We anticipated great difficulty getting down the first 19 km from the alplager, but less than 5 minutes after we started hitching, we were picked up by 3 Russian tourists from near Ekaterinburg, who were on their holiday. They took us to the bus stop and would have gladly taken us into Bishkek. They spoke no English, but we communicated through hand signals: thumbs up for Obama, and thumbs down for Bush.

The 265 bus took us back to the Osh Bazaar, where we had seen a number of eateries. We picked out one, filled mostly with men, but with a few families sitting on the right side. We sat down and ordered plov, pelmeny, nan, and a skewer of shashlik, accompanied by two half liter mugs of beer. The whole bill came to 204 sum ($6 US).

Our appetities were satiated, and Carol was a bit buzzed. As we headed back to the city center, Carol was WWI (walking while intoxicated).

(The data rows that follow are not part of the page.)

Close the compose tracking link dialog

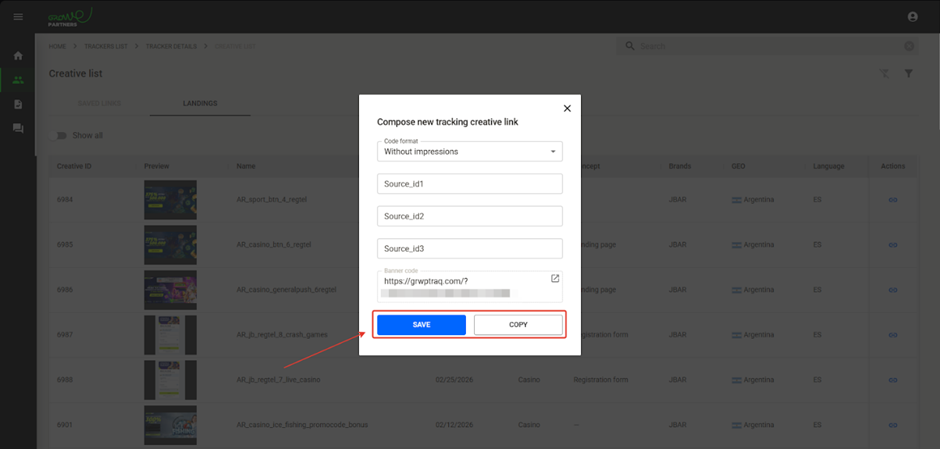pyautogui.click(x=567, y=108)
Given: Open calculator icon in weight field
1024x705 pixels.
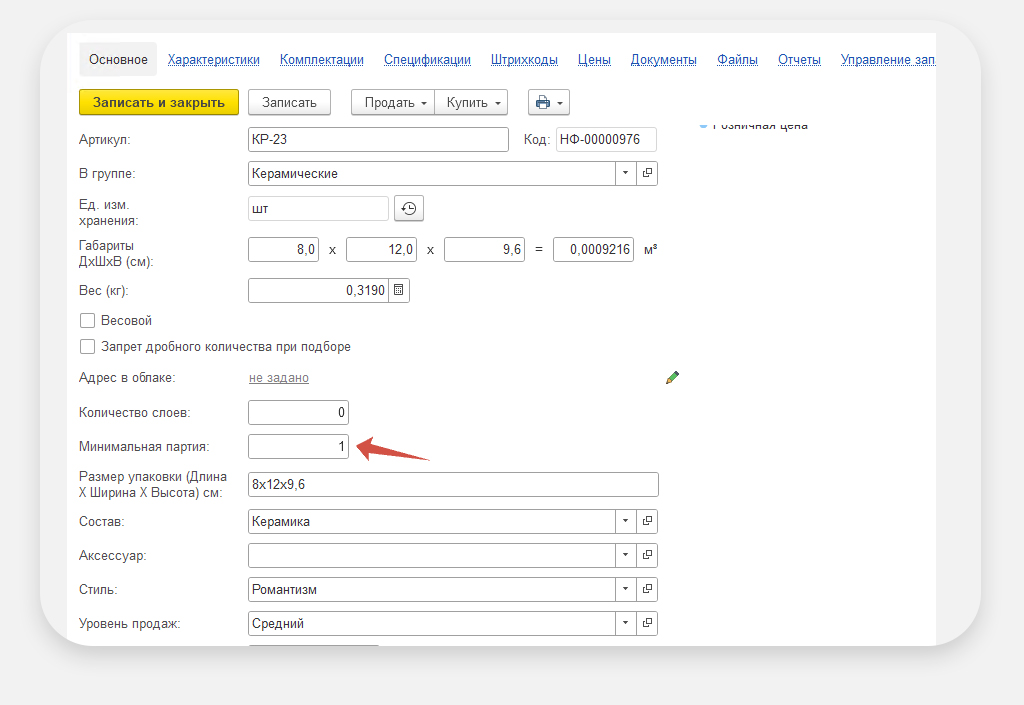Looking at the screenshot, I should [x=398, y=290].

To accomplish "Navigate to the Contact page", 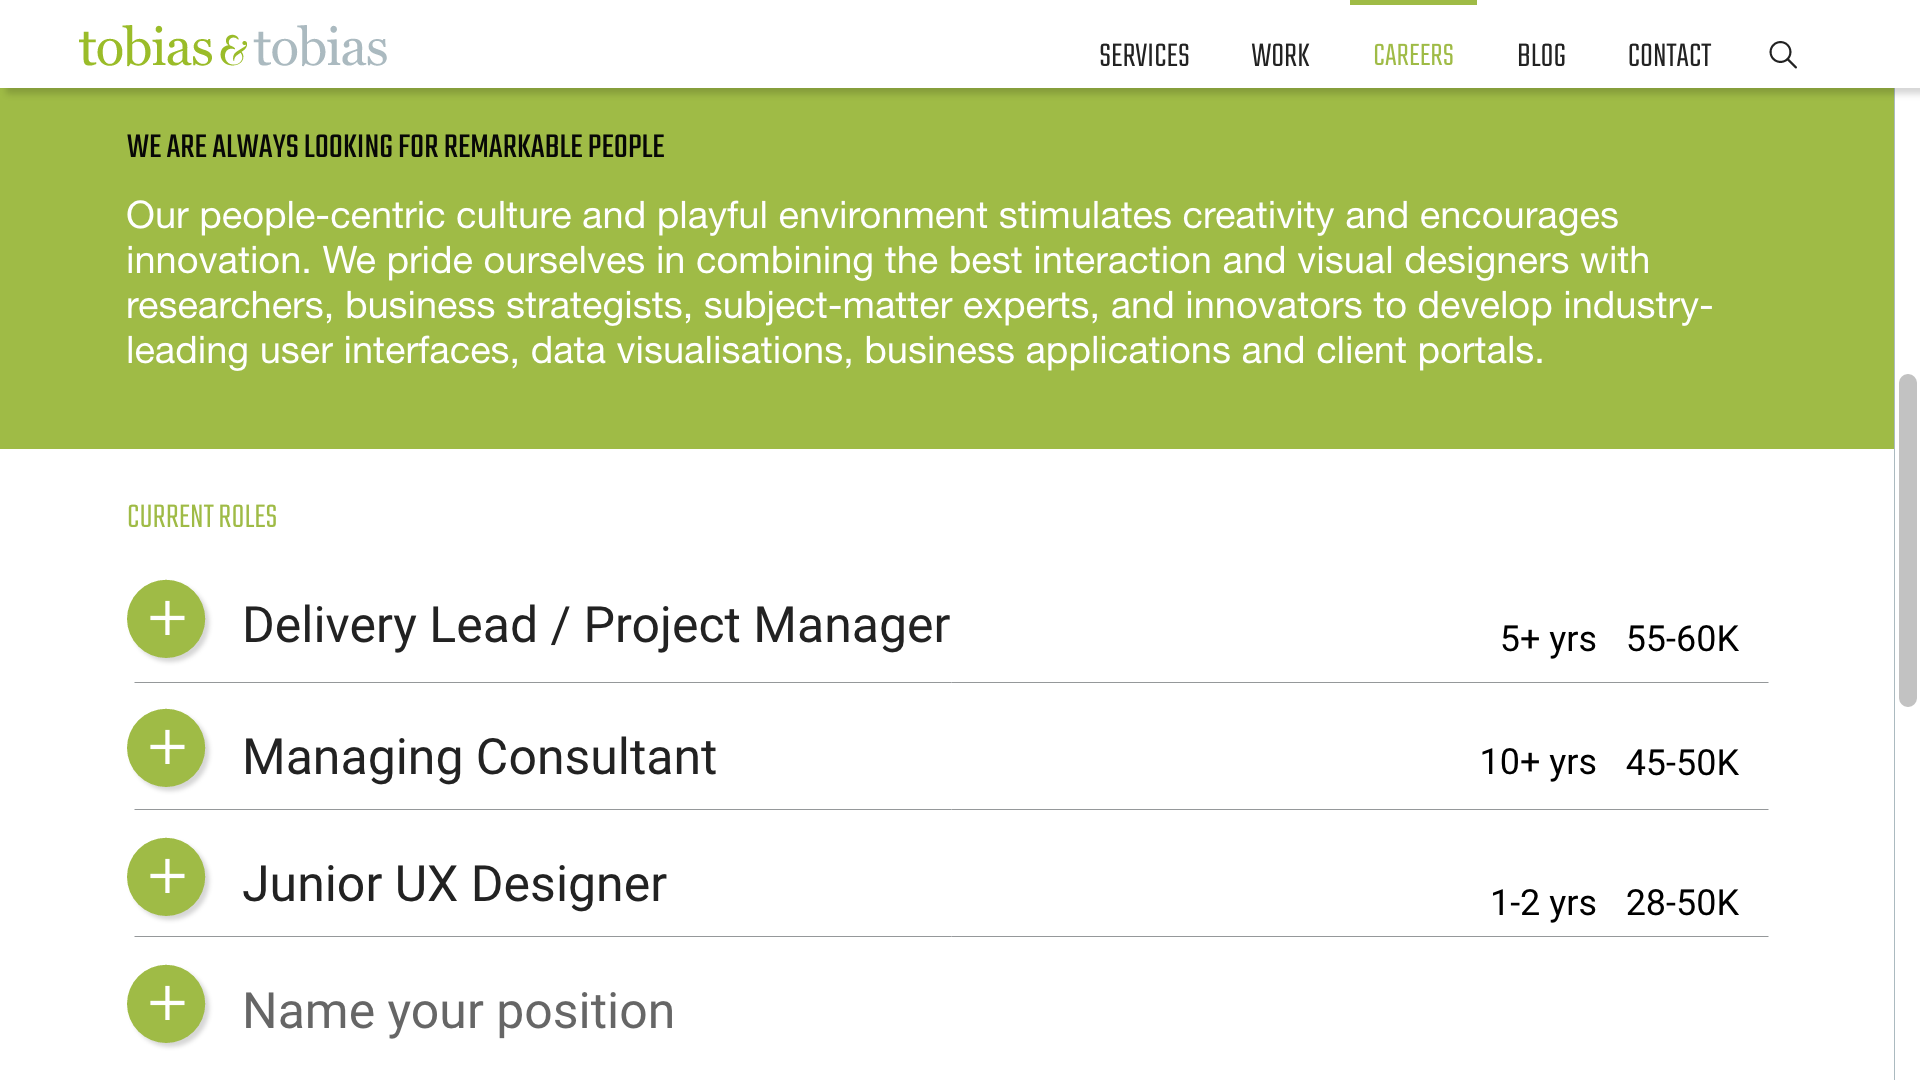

It was time to change a little money, to hit the internet, and to discover if there were any festivities related to Independence Day. While at the internet, we attempted to reserve a room at the Kazzhol Hotel in Almaty for the next night. We swallowed hard when we learned that a standard room at that hotel, recommended by Lonely Planet as a good midprice choice, was 10900 tenge. A tenge is now trading at 119.8 to the USD, so this would be $90 USD. We filled out the internet form, submitted it online, and got a message that the reply would arrive in 48 hours.

While we were at the internet, we watched an Israeli couple (the first of our trip) upload the contents of their camera. These included some spectacular nature pictures and human interest studies of their time in Kyrgyzstan.

Afterwards, we wandered into Beta store again, got a 1.5 liter bottle of tomato juice and a large water, and walked to the fountain in front of the Philharmonia Building, where we saw a large crowd appreciating the fountain and the amateur violinist serenading them with Scott Joplin's Maple Leaf Rag.

It was 9 pm, and time to drink the tomato juice and watch a folkloring song contest, being broadcast on Kyrgyz television. Happy Independence Day, Kyrgyzstan! (17 years)

The song duel (aitys) would have made more sense to us if we had been able to understand the lyrics, but basically it was as follows: Contestant one plays the qobyz (a two stringed primitive fiddle) or dombra (a two stringed lute) and recites some complicated poetry. Contestant two listens, and when it is his turn, he replies with more poetry, in the same style. And so it goes back and forth. Occasionally, the audience responds with laughter or applause for some particularly witty bon mot by the akyn (bard). There were judges to declare the winner.